___ DOCUMENT TEXT ___

Last February, an Egyptian court of urgent matters designated the militant group Hasm a terrorist organisation, banning its activity in the country.
In January, Egypt's High State Security Prosecution referred 304 people to military prosecution for membership in Hasm, which committed 14 attacks on security forces and public figures over the past six months.
The case, one of the largest terrorism-related cases referred to the military prosecution, includes top Muslim Brotherhood figures.
Days earlier, the little-known terror group released an eight-minute clip online showing its "military training" in a desert location, as well as graphic footage of its attacks on security forces.
Egypt's interior ministry announced in December that security forces killed two men in the Nile Delta who were involved in the murder of a high-ranking army officer several months earlier.
According to the statement, the two men, aged 36 and 24, were members of Lewaa Al-Thawra (The Revolution Brigade), the militant group that claimed responsibility for the murder of the army officer.
However, the organisation issued a statement shortly after the killing of the two suspects denying they were ever among its members.
A week prior to the Menoufiya raid, the interior ministry announced that a terrorist was killed in a Giza police raid, though that time authorities said the suspect was a leading member of another militant group; Hasm.
Hasm, which has claimed responsibility for several attacks against security forces and public figures, vowed vengeance in an online statement for the killing of its member in the Giza raid.
So who are these two relative newcomers to the jihadist scene?
The tale of two terror sisters
Hasm (Determination) first appeared in July 2016, when it claimed responsibility for the assassination of a high-ranking police officer in Fayoum in a statement on its website.
According to the 'Whois' online tracking service, the militant group registered the website one day prior to the murder, submitting a false telephone number, fax number and postal code. The registered address merely stated “Cairo” and the group used an email account with an encrypted email service.
Since then, the group has targeted not only security forces, as has become customary with the country's other militant groups, but also public figures.
In early August, Hasm declared responsibility for attempting to assassinate former Grand Mufti Ali Gomaa outside a Mosque in October city before Friday prayers.
The group posted images online allegedly showing the attack, including photos of Gomaa's house, as a way to prove they could "reach anyone."

___

REQUIREMENT: Continue the passage about the Egyptian militant groups Hasm and Lewaa Al-Thawra from its final sentence.

___ PROVIDED DATA ___

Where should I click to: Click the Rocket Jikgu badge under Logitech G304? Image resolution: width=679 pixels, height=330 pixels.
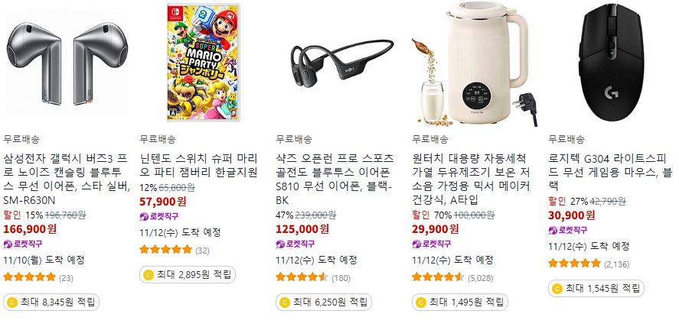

___

RESPONSE FOR THIS EXERCISE:
In the same month, Hasm congratulated another militant group, referring to its members as “resistance heroes,” for killing two policemen in an attack on a checkpoint on Menoufiya governorate.
Two days later, another statement introduced Lewaa Al-Thawra as being responsible for the Menoufiya attack.
In September, Hasm claimed responsibility for two failed attempts to bomb a police club in Damietta governorate and to assassinate the assistant to the prosecutor-general outside his house in New Cairo.
Also in September, the militant group managed to kill a low-ranking policeman outside his house in 6 October City.
In October, the group killed another low-ranking policeman outside his house on the outskirts of Giza governorate.
Despite this rise in activity, however, the two groups were still relatively unknown among the public and in the media.
This would soon change, however.
On 22 October, Egypt woke up to the news that a high-ranking army officer was assassinated outside his house on the outskirts of Qalyoubia governorate.
Adel Rajaei, a brigadier general, was shot dead in front of his house as he was on his way to his station as an armoured division commander in Dahshur, south of Cairo.
He had previously held a post as a commander in North Sinai, where he oversaw the destruction of smuggling tunnels between Gaza and Egypt until 2013.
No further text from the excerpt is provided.